The new bill aims to broaden the central bank's mandate and bolster its authority to purchase government assets in times of crisis, as it has done for the past three years to bolster Southeast Asia's largest economy. By the end of 2022, the central bank will have purchased 1.144 quadrillion rupiah ($73 billion) in debt instruments. In addition, the measure tries to align legislation with the fast growing fields of financial technology and cryptocurrency.
The plan is scheduled to be put to a vote this week, after the finance panel approved it on December 8. Here's what you should know about the reform of the banking sector:
Why is Indonesia revising its financial legislation?

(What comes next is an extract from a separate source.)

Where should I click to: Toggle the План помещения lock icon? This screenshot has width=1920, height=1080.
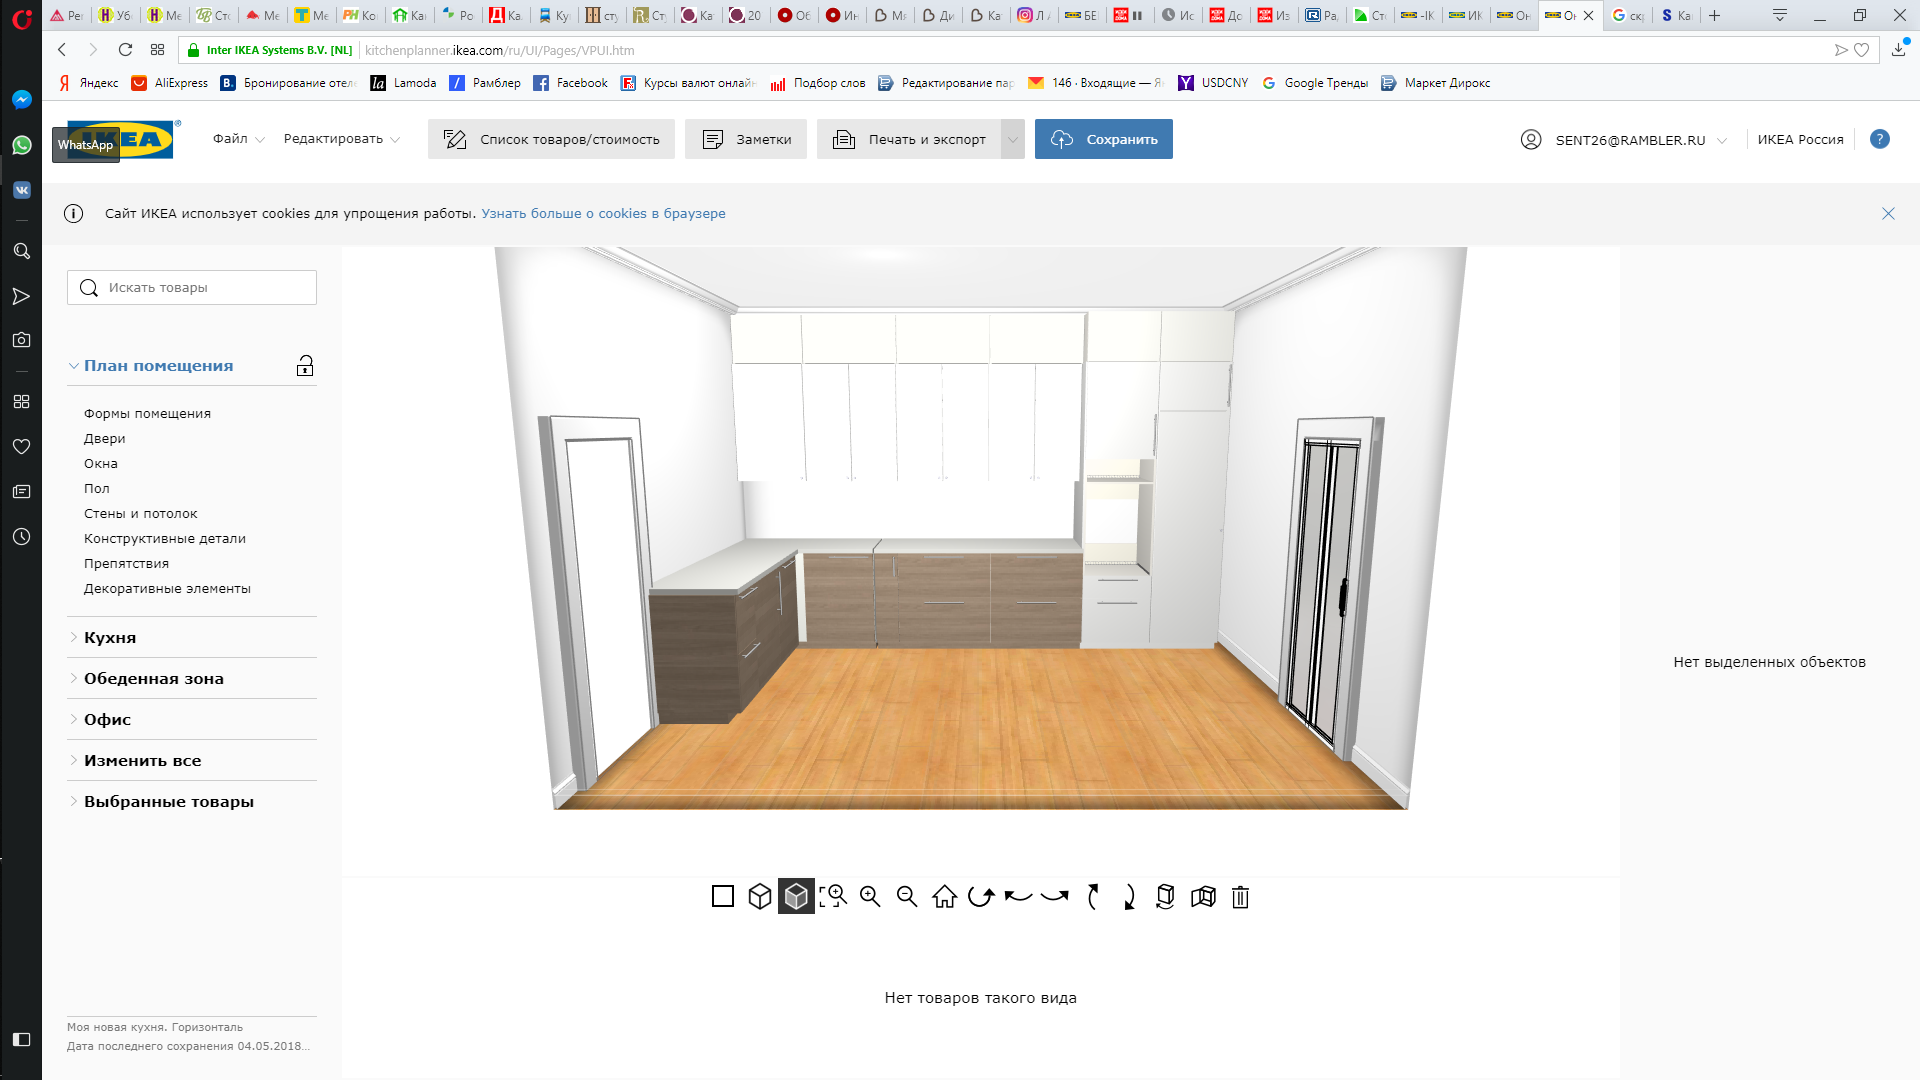(x=305, y=367)
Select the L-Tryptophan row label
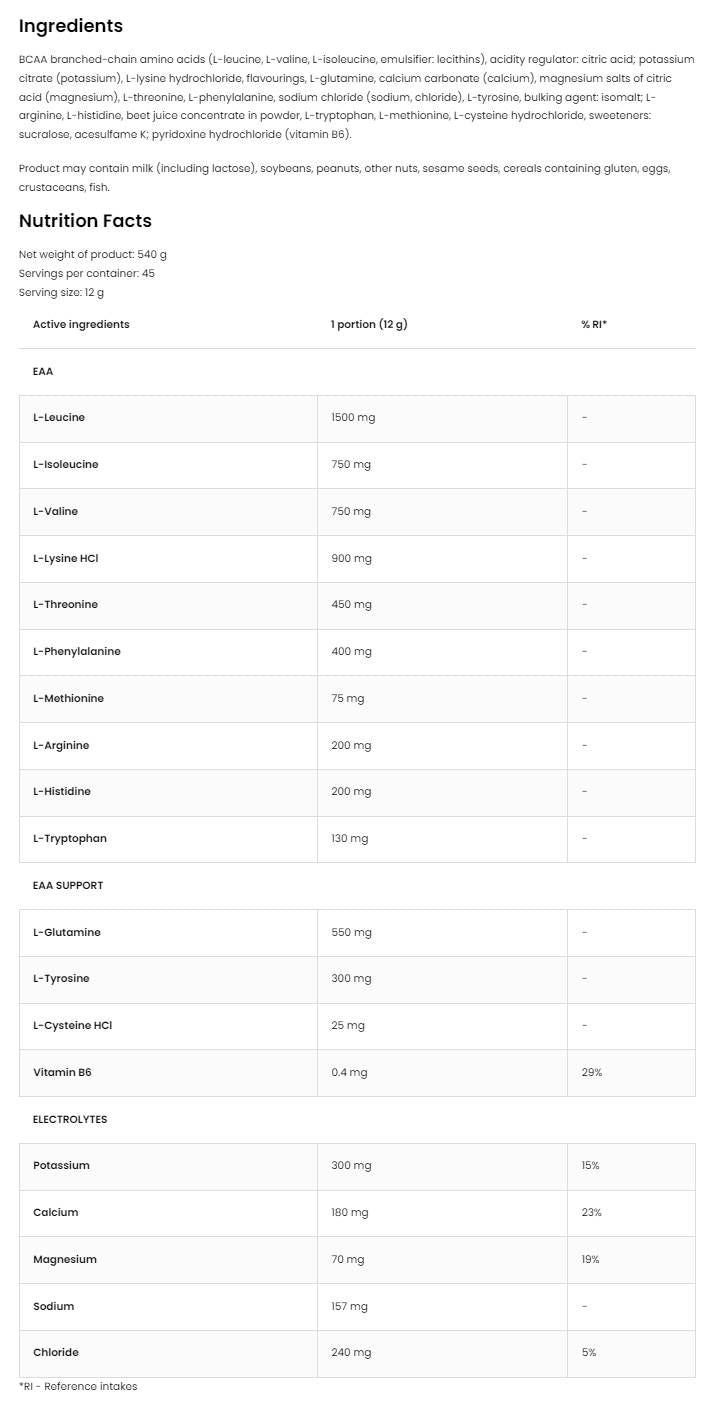Viewport: 715px width, 1403px height. [70, 838]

Existing regulations are convoluted and frequently inconsistent or overlapping. Given the current development in fintech and the central bank's aspirations for a digital rupiah, they are also obsolete.
The government anticipates that the measures will assist strengthen the local capital markets in order to finance the needs of the economy.
It is also consistent with President Joko Widodo's goal of changing legislation to reduce bureaucracy and simplify procedures, particularly so that financial authorities can respond to crises more quickly.
What alterations are ahead for the central bank?
If passed, the bill will give Bank Indonesia the ability to purchase government bonds when the president declares a crisis, legitimizing its unusual action during the pandemic, which the central bank and the finance ministry had previously described as a "one-time" measure.
As part of the plan, MPs want the central bank to "participate in maintaining financial system stability in order to foster sustainable economic growth" in addition to its current mandates of ensuring rupiah and price stability.
An earlier effort to expressly incorporate job creation and economic growth in Bank Indonesia's mandate, which analysts say poses a threat to the institution's independence, has been removed from the most recent measure.